Prominent neuroleptic sensitivity in a case of early-onset Alzheimer disease due to presenilin-1 G206A mutation.

OBJECTIVE

We describe atypical motor and cognitive features in a case of familial Alzheimer disease (FAD) due to presenilin-1 (PS-1) mutation.

BACKGROUND

Extrapyramidal signs (EPS) typically are a late-presenting feature of sporadic Alzheimer disease (AD), but relatively little data are available regarding EPS in FAD.

METHOD

A 59-year-old, right-handed man of Caribbean-Hispanic descent underwent brain imaging studies, laboratory tests for AD, and serial neurologic and neuropsychologic evaluations.

RESULTS

The patient presented with recent-onset delusional ideation associated with cognitive decline.
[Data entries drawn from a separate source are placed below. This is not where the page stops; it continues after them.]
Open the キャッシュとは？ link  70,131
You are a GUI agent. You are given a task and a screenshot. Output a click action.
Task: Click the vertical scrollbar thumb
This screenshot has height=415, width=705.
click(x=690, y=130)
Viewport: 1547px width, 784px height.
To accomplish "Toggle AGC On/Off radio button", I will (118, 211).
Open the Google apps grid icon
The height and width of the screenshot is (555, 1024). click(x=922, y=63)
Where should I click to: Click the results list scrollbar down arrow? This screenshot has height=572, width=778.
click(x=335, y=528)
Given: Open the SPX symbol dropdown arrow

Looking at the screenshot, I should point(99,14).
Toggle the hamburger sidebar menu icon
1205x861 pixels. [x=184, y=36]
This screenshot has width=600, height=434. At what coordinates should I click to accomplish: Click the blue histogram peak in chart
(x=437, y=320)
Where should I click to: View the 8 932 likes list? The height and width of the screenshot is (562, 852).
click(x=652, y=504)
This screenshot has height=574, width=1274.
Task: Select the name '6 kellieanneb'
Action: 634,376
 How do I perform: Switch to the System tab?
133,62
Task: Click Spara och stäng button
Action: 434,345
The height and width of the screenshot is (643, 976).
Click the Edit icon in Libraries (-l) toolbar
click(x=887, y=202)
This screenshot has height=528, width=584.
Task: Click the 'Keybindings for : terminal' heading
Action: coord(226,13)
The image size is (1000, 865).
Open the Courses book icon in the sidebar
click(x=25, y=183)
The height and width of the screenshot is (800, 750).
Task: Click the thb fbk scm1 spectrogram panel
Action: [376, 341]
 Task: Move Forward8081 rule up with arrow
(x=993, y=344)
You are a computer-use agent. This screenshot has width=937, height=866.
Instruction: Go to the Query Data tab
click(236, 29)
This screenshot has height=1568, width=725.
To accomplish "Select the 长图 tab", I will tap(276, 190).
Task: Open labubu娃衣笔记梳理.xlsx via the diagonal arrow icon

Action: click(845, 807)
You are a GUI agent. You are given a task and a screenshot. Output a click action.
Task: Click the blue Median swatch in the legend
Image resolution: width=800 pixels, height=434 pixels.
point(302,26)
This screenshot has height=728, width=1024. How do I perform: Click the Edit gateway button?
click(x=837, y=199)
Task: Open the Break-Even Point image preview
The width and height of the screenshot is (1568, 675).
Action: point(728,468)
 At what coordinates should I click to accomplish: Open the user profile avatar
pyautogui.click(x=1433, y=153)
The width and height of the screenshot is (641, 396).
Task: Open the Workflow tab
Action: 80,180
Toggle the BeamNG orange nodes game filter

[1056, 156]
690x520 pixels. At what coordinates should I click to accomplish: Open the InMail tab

Prominent EPS developed soon after initiation of an atypical neuroleptic agent. Neuropsychologic evaluation revealed global cognitive deficits; he was found to be a carrier of a PS-1 point mutation at position G206A. EPS resolved completely after discontinuing the neuroleptic agent and coincided with improved motor speed, set initiation, and verbal fluency.

CONCLUSIONS

Severe neuroleptic sensitivity and associated deficits of cognitive speed occurred in response to a dopaminergic antagonist agent; both responded readily to withdrawal of the offending agent. Patients with PS-1 AD may be at substantially increased risk of neuroleptic-induced EPS. That feature underscores the heterogeneity of the FAD clinical phenotype.